▶ Tarefa proposta 1: Edite a listagem do começo até a linha que contém "tap(585, 215)", essa linha incluída, trocando "Touchpad" por "Trackpad" e mantendo todo o resto igual. Devolva só essas linhas.

▶ Trecho da página:
-----
A tributação de dividendos das empresas, que deverá ser implemetada a partir da reforma tributária, financiará o reajuste do Bolsa Família prometido pelo governo para novembro. Em live do jornal Valor Econômico, ontem, o ministro da Economia, Paulo Guedes, disse que a aprovação da reforma com o texto atual permitirá a injeção de R$50 bilhões no programa social, com um reajuste de 20%, índice inferior ao prometido pelo presidente Jair Bolsonaro no mês passado.

“Por sermos um país carimbador, teremos que pegar os dividendos e falar que uma parte será permanente para o Bolsa Família. Dá tranquilamente para pagar os 20% adicionais que o programa precisa, podia ser até mais, mas não vamos aumentar tanto assim, vamos aumentar só um pedaço”, disse o ministro.

Eletrobras
O ministro também fez referência ao Bolsa Família ao comentar a privatização da Eletrobras. Segundo Guedes, a venda da maior empresa de energia elétrica da América Latina pode até render votos ao presidente Jair Bolsonaro e dar um novo gás à reeleição, em 2022. “Tem gente dentro do governo que acha que vender a Eletrobras tira voto. Eu acho que isso dá voto, em vez de tirar”, afirmou.

Guedes disse que o dinheiro arrecadadado com a estatização poderá servir para dar uma “chuveirada” de renda aos mais vulneráveis. “Que tal se desse dinheiro da venda, pelos menos uns 30% fossem para os cidadãos mais frágeis? Será que, em vez de fazer redistribuição de renda, será que não aprendemos algo com o efeito riqueza? Que tal para alguém que ganha R$ 250 do Bolsa Família todo mês, se de repente ganhasse R$ 3 mil? E se isso for fruto da desestatização, será que a opinião pública não muda?”, especulou o ministro. A ideia não é nova. Ele já havia citado a possibilidade, que acabou mencionada novamente diante do cenário de queda de popularidade de Bolsonaro.
-----
▶ Material de origem:
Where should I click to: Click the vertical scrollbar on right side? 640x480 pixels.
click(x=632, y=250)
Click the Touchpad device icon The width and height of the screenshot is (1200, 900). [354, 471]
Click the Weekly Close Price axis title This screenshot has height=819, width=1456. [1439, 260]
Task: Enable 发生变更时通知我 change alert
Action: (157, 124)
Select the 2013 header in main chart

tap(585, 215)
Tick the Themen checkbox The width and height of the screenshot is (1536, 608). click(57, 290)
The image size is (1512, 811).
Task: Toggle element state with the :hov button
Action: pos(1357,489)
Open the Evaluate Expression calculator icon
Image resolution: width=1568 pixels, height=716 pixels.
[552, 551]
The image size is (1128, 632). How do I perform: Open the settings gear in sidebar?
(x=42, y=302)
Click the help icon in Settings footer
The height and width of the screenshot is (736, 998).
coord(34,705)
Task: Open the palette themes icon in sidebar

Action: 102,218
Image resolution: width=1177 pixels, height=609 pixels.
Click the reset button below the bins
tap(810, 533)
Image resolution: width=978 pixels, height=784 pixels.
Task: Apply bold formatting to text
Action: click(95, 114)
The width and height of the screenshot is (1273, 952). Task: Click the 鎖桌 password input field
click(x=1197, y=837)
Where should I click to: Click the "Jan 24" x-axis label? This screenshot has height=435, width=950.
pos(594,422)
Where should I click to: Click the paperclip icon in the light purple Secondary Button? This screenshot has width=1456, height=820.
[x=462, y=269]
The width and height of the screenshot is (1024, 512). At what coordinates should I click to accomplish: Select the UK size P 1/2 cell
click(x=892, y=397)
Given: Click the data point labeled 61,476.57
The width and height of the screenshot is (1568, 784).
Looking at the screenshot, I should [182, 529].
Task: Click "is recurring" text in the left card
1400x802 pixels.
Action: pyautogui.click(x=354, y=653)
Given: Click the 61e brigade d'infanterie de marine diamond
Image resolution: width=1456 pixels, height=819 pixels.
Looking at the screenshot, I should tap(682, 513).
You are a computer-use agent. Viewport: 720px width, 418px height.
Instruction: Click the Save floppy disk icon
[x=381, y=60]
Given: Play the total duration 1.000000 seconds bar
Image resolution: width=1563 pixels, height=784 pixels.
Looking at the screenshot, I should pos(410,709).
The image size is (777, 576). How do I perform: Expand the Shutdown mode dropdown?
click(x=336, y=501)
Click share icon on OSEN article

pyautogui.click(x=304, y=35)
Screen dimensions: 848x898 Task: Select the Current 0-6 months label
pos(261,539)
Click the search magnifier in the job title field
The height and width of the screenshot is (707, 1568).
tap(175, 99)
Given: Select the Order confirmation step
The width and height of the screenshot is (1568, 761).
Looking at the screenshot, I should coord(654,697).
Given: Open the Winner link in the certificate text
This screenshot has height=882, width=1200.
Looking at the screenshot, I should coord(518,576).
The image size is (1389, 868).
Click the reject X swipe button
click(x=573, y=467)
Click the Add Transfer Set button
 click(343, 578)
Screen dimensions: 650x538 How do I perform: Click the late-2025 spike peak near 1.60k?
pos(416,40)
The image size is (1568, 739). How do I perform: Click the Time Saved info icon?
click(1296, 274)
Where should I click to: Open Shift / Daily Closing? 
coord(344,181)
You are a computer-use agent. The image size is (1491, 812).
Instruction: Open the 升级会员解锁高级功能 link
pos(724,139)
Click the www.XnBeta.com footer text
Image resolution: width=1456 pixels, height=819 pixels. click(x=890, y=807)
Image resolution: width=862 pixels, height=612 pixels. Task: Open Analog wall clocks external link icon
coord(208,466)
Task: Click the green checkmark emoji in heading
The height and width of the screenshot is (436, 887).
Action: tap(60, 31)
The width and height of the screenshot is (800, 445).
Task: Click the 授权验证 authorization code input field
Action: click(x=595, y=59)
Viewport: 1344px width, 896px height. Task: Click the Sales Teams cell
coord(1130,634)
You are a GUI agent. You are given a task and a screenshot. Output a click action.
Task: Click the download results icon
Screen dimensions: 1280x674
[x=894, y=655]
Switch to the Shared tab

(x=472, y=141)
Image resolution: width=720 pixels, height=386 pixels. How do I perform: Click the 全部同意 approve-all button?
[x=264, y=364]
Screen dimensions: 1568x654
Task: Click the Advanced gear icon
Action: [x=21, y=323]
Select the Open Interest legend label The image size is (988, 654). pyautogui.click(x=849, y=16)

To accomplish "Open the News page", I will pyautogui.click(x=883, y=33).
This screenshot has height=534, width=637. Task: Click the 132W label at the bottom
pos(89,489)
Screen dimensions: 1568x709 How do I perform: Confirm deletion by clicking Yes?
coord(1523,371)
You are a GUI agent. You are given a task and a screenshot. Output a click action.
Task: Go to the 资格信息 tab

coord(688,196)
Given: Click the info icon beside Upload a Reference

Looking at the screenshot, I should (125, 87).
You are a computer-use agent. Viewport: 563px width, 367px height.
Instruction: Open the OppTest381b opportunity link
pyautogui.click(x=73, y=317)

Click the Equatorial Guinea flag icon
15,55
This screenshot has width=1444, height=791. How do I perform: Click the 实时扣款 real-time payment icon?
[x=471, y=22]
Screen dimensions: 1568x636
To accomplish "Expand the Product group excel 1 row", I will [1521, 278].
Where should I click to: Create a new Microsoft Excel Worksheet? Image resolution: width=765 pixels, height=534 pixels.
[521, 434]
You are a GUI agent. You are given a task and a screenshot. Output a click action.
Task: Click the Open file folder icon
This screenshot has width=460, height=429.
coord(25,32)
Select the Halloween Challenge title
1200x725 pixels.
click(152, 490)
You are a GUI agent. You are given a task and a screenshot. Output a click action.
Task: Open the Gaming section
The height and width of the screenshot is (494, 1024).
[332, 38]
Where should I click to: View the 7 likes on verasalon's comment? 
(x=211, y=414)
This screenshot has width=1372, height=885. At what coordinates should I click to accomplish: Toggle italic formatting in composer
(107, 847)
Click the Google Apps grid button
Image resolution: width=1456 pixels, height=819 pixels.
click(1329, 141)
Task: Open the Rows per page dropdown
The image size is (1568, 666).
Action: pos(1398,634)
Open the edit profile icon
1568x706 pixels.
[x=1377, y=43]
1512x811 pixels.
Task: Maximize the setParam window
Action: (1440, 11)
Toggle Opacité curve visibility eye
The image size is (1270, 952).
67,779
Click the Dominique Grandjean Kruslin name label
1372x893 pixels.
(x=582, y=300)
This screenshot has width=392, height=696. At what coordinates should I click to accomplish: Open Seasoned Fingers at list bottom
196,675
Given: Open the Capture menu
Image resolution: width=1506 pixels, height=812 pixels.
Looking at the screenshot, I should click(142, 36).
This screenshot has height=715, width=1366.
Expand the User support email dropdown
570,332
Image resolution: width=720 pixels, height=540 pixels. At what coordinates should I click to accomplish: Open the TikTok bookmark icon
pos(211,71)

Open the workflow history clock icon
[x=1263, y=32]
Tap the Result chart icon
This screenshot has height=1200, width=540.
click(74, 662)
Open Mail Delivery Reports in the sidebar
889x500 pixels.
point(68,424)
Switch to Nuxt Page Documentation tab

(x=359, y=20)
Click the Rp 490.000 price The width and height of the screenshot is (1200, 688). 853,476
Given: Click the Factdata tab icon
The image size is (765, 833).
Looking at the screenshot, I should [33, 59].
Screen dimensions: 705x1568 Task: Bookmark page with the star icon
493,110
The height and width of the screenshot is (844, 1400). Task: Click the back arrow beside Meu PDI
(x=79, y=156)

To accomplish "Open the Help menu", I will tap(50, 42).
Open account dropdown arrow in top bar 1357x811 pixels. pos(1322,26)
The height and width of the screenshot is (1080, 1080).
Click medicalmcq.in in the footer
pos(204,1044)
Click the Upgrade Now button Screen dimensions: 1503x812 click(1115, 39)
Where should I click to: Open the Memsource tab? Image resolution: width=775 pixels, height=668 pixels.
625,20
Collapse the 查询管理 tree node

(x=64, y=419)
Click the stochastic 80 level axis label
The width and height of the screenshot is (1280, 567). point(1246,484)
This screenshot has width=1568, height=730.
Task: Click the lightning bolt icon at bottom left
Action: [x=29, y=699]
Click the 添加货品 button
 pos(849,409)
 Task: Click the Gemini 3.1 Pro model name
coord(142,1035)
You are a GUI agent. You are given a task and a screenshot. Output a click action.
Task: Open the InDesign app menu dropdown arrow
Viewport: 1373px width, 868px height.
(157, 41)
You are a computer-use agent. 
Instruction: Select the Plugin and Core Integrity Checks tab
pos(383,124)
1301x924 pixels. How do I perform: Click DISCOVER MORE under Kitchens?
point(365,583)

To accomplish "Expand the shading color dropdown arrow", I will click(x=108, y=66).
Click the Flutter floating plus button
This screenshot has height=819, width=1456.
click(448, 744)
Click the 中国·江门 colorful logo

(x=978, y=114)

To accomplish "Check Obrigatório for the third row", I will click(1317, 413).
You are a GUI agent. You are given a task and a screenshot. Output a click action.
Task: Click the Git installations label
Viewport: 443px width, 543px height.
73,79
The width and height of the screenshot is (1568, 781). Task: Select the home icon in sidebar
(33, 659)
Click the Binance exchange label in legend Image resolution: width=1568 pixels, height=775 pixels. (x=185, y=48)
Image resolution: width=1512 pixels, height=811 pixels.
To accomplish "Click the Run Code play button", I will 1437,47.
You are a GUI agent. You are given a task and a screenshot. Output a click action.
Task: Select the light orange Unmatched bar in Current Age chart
-----
▶ Tarefa proposta 2:
Responda com base no trecho sobre o Bolsa Família:
(a) De quantos por cento seria o reajuste do programa, segundo Guedes?
(b) Que parte do dinheiro da venda da Eletrobras o ministro sugeriu destinar aos cidadãos mais frágeis?
(c) Em que ano seria a reeleição citada?

▶ Resposta do exercício 1:
Where should I click to: Click the vertical scrollbar on right side? 640x480 pixels.
click(x=632, y=250)
Click the Trackpad device icon The width and height of the screenshot is (1200, 900). [354, 471]
Click the Weekly Close Price axis title This screenshot has height=819, width=1456. [1439, 260]
Task: Enable 发生变更时通知我 change alert
Action: (157, 124)
Select the 2013 header in main chart

tap(585, 215)

▶ Resposta do exercício 2:
(a) 20%.
(b) Pelo menos uns 30%.
(c) 2022.